**What you should do**
Copy out exactly the lines from the one containing "Task: Disable Hide" to the last line of the records below, both included, and leave out any pictures.

**Provided records**
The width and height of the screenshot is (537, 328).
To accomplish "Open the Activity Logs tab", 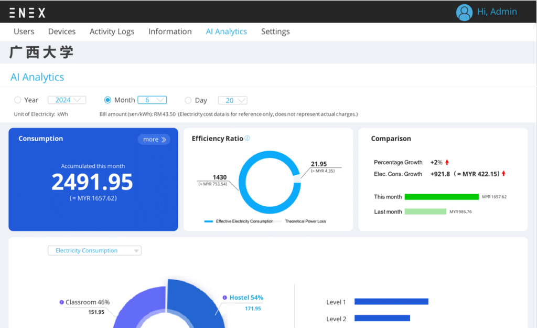I will coord(112,31).
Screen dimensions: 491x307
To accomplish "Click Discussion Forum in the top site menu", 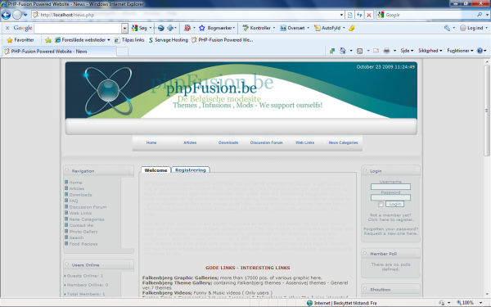I will 267,142.
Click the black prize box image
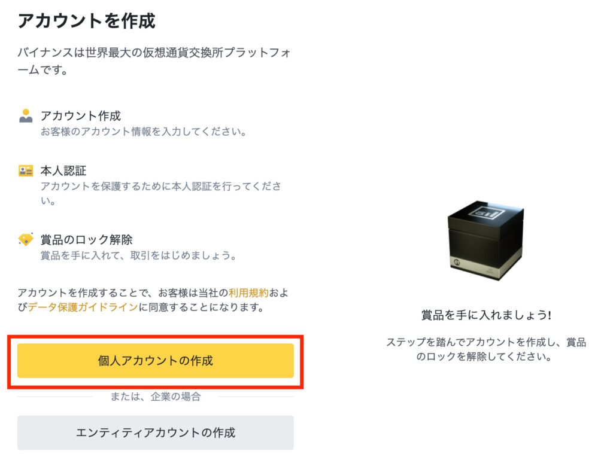613x463 pixels. click(485, 240)
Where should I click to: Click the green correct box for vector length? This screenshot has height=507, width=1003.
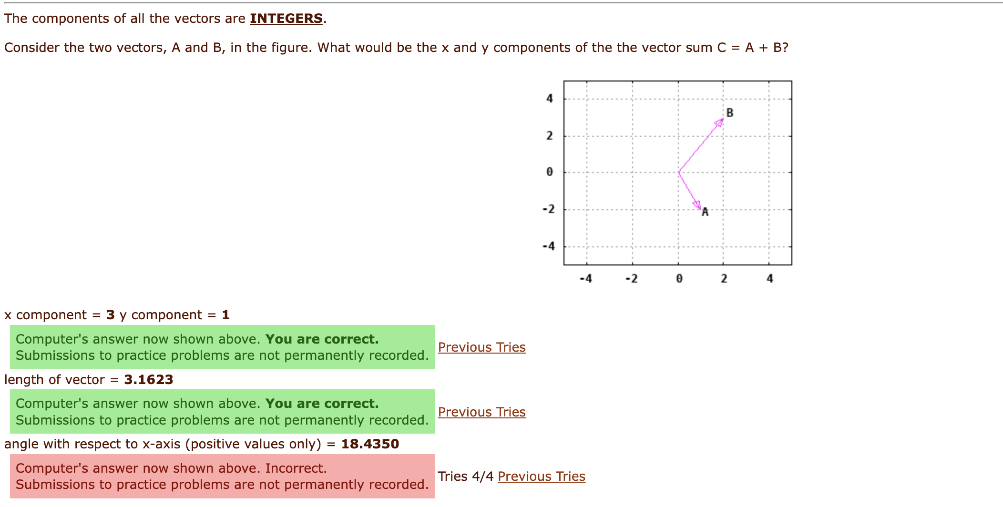tap(222, 412)
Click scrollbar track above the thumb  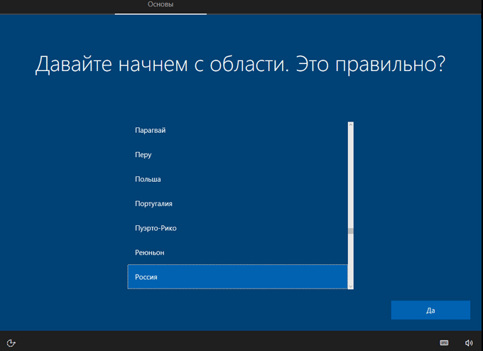[x=351, y=178]
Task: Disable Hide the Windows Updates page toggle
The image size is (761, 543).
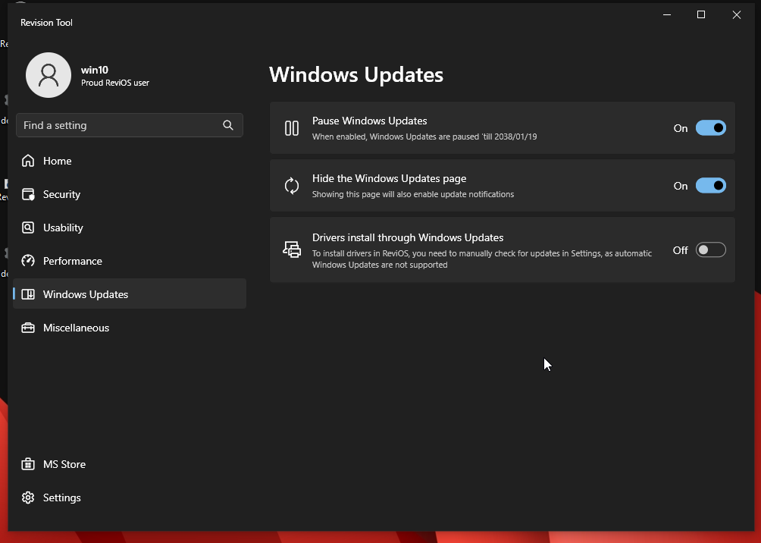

**Written solution**
Task: Disable Hide the Windows Updates page toggle
The image size is (761, 543).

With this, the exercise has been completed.